Bloody hell, of all the new skills I am learning and using to fix my messed up brain, “opposite action” is the absolute hardest. You so very badly with all your soul want to do something....so you do the opposite of it. Sometimes nothing, sometimes writing, sometimes putting down your phone. And it is so very hard to NOT do the one thing your emotional
brain is egging you on to do. Tonight is one of those nights. 

Wednesday, November 11, 2020

The Balrog

I live with a Balrog in my mind. Some days it can be a little overwhelming. Today is one of those days. I want to fight it, I want to judge it, I want it gone. 

But it's a part of me, and even thought it's mean and scary, it deserves kindness. Because it's me. It's the parts of me I have ignored for so long. So, I found something to say to it in the lyrics of a pretty Noah Kahan song. And I sing to you Balrog:

"Dirt on your heels, you've made a mess
Down by the carpark, high off your head
Honey, don't worry, nobody's angry at any of this
Darling, be patient, stare into the vacancy, take a deep breath

It's like when you're tired, you're someone else
Don't speak for some time to find those words inside yourself
Honey, don't worry, I'll do your laundry, covered in dirt
Darling, be patient, it's easy to break beneath the weight of the earth

And I'll say
Always, I'll wait
For sharp glass when you break
I'll be the light that you can't make
I'll be your eyes, you be my face
Cuz darling, I get scared for you
And I'm not busy anyway

Today you looked older than me
Hair in your face, it fills the space between your teeth
And all of your falling, does it get exhausting? Have you gotten sleep?
You said you were sorry, that you hadn't called me in over a week

And I said
Always, I'll wait
For sharp glass when you break
I'll be the light that you can't make
I'll be your eyes, you be my face
Cuz darling, I get scared for you
And I'm not busy anyway

I hope, I ain't the last of what the world left you
A coat, something you only wear in cold weather
I hope, I ain't the last of what the world left you
A coat, something you only wear in cold weather

I hope, I ain't the last of what the world left you
A coat, something you only wear in cold weather
I hope, I ain't the last of what the world left you
A coat, something you only wear in cold weather

And I said
Always, I'll wait
For sharp glass when you break
I'll be the light that you can't make
I'll be your eyes, you be my face
Cuz darling, I get scared for you
And I'm not busy anyway"

https://www.youtube.com/watch?v=5HzpPl5a9EA&list=RDieZ-rMNFTMo&index=7

Monday, November 09, 2020

Settling

Does one hold out for love? Toe curling, butterfly love or does that even exist? Have I been brainwashed by fairy tales and romcoms? What is mature love? And when do you settle?

Friday, November 06, 2020

Unconditional Love

I used to believe that love should be unconditional. That you loved someone no matter what.
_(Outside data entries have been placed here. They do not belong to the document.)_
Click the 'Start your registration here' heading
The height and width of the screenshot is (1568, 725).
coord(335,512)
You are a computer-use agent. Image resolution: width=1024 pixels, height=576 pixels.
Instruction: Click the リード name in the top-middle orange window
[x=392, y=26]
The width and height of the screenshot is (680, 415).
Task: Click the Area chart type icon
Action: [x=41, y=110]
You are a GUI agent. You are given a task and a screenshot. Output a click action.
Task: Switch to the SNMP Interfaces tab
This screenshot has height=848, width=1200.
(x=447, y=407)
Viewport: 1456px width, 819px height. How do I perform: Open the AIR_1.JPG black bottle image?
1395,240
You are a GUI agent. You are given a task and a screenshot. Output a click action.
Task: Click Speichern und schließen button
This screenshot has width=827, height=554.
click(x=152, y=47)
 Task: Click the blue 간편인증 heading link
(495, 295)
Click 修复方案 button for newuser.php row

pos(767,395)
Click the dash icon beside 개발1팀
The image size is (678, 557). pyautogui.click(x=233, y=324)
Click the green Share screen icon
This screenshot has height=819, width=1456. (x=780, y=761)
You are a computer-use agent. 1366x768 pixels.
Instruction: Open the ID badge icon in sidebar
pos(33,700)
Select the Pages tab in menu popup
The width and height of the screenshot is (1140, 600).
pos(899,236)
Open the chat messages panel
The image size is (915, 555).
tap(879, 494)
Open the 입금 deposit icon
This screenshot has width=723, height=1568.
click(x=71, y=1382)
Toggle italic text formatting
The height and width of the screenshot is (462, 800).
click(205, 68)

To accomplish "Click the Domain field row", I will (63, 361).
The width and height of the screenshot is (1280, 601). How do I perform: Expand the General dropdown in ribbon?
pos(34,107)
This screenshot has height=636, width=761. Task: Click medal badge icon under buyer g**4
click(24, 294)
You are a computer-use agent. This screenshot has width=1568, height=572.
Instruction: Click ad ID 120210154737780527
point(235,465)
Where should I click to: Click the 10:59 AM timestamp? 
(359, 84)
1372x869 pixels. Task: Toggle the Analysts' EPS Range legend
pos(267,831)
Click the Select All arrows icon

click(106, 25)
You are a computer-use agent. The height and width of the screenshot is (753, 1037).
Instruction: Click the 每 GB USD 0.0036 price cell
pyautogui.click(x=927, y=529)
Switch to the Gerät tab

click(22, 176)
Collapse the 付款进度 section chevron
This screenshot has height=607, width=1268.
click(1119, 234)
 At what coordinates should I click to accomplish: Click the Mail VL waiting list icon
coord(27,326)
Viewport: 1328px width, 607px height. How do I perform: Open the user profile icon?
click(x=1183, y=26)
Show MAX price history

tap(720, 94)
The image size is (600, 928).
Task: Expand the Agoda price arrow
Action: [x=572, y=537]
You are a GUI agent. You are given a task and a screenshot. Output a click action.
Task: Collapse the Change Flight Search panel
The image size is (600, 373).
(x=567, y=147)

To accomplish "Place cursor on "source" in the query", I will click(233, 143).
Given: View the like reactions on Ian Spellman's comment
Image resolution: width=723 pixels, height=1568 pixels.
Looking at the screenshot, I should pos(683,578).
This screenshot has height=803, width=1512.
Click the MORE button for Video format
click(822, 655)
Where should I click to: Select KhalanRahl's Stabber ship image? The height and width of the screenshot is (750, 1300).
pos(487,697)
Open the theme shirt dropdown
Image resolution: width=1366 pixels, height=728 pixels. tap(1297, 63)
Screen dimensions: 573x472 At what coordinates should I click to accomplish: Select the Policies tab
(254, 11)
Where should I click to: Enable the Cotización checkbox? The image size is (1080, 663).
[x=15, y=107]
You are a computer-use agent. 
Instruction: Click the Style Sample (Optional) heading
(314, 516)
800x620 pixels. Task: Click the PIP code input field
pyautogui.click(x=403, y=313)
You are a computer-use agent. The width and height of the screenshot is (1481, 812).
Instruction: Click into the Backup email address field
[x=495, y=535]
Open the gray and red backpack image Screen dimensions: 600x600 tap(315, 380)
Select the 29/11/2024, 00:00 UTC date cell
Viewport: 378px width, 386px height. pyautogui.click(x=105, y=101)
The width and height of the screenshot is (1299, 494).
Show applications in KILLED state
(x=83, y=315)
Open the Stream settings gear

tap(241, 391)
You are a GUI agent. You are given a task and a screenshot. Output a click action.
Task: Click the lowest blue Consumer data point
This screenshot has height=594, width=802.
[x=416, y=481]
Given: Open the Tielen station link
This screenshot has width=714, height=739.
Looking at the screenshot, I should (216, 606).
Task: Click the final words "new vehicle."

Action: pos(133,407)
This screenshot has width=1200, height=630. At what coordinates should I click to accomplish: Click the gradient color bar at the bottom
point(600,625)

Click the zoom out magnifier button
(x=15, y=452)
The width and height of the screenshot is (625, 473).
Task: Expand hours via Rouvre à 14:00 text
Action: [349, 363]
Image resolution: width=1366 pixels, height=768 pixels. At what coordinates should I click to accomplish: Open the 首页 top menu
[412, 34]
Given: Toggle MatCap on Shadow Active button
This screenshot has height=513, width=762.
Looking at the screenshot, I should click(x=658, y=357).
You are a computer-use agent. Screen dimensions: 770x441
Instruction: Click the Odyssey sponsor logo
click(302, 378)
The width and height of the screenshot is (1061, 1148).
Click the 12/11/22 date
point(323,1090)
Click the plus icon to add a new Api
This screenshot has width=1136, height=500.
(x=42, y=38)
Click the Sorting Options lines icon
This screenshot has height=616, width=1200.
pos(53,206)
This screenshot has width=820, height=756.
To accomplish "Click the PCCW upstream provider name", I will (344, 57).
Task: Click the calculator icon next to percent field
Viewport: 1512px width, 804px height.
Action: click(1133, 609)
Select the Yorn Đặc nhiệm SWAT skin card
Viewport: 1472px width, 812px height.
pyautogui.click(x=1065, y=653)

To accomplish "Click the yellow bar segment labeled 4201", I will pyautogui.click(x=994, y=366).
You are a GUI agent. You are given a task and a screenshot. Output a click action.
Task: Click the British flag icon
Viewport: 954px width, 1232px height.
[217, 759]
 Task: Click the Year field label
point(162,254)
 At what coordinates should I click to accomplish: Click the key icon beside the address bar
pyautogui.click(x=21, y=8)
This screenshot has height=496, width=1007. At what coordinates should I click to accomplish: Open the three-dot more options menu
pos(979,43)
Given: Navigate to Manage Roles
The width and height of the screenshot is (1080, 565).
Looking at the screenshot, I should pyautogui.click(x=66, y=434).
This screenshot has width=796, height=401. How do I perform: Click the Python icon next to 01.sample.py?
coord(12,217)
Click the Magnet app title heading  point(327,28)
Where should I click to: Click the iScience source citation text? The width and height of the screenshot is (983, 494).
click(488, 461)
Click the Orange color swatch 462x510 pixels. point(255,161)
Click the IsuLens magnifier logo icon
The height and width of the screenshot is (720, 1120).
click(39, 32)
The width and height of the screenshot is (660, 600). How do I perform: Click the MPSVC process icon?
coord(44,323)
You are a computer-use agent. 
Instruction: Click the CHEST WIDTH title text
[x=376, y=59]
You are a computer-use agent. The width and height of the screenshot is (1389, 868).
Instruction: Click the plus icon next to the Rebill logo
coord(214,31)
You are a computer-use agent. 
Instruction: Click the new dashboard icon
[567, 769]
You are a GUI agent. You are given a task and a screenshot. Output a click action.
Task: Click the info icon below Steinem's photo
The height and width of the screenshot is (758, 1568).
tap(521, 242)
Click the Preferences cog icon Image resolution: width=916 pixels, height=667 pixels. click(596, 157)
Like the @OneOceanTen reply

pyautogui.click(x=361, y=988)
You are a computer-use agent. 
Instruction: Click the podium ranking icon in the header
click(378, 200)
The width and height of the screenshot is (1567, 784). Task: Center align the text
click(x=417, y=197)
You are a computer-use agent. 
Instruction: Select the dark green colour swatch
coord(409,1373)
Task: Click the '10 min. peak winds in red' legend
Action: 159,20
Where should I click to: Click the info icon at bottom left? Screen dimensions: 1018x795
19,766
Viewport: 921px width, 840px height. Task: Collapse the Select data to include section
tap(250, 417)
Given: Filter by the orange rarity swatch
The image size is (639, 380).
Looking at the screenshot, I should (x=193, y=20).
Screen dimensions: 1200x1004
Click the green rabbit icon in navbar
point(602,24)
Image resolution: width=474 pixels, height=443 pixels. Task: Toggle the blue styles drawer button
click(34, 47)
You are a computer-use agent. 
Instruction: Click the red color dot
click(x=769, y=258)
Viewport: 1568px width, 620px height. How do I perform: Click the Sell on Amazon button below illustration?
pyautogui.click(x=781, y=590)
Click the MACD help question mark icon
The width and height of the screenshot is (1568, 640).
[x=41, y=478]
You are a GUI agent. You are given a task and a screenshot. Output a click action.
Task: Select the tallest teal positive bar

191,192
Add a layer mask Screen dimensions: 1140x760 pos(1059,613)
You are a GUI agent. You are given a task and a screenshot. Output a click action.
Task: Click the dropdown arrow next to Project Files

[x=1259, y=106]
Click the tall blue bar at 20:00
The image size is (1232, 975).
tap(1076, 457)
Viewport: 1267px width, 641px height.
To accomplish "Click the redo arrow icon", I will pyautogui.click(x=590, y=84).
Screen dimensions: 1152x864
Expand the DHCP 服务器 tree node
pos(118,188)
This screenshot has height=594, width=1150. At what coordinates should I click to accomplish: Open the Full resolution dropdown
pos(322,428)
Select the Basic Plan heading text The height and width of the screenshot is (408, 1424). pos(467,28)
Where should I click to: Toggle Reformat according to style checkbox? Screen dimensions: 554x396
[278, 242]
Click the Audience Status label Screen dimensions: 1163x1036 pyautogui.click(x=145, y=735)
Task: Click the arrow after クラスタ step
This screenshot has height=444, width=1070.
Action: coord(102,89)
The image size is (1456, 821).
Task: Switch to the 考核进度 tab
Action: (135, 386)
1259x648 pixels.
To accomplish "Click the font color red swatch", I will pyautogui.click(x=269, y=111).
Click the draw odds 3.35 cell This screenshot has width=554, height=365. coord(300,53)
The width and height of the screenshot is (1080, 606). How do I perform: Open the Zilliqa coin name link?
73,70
No matter what they did. But, for me, a highly sensitive person with Borderline Personality Disorder, unconditional love is dangerous. Love needs conditions. Like, the worse you treat me, the more I love you. That if you abandon me, I will still love you. That if you hurt me, you are still deserving of my love. I need to put conditions in place. You don’t get my love unconditionally. My love deserves to be respected. My love needs to be earned. My love isn’t an excuse for bad behaviour. My love is worthy of your love.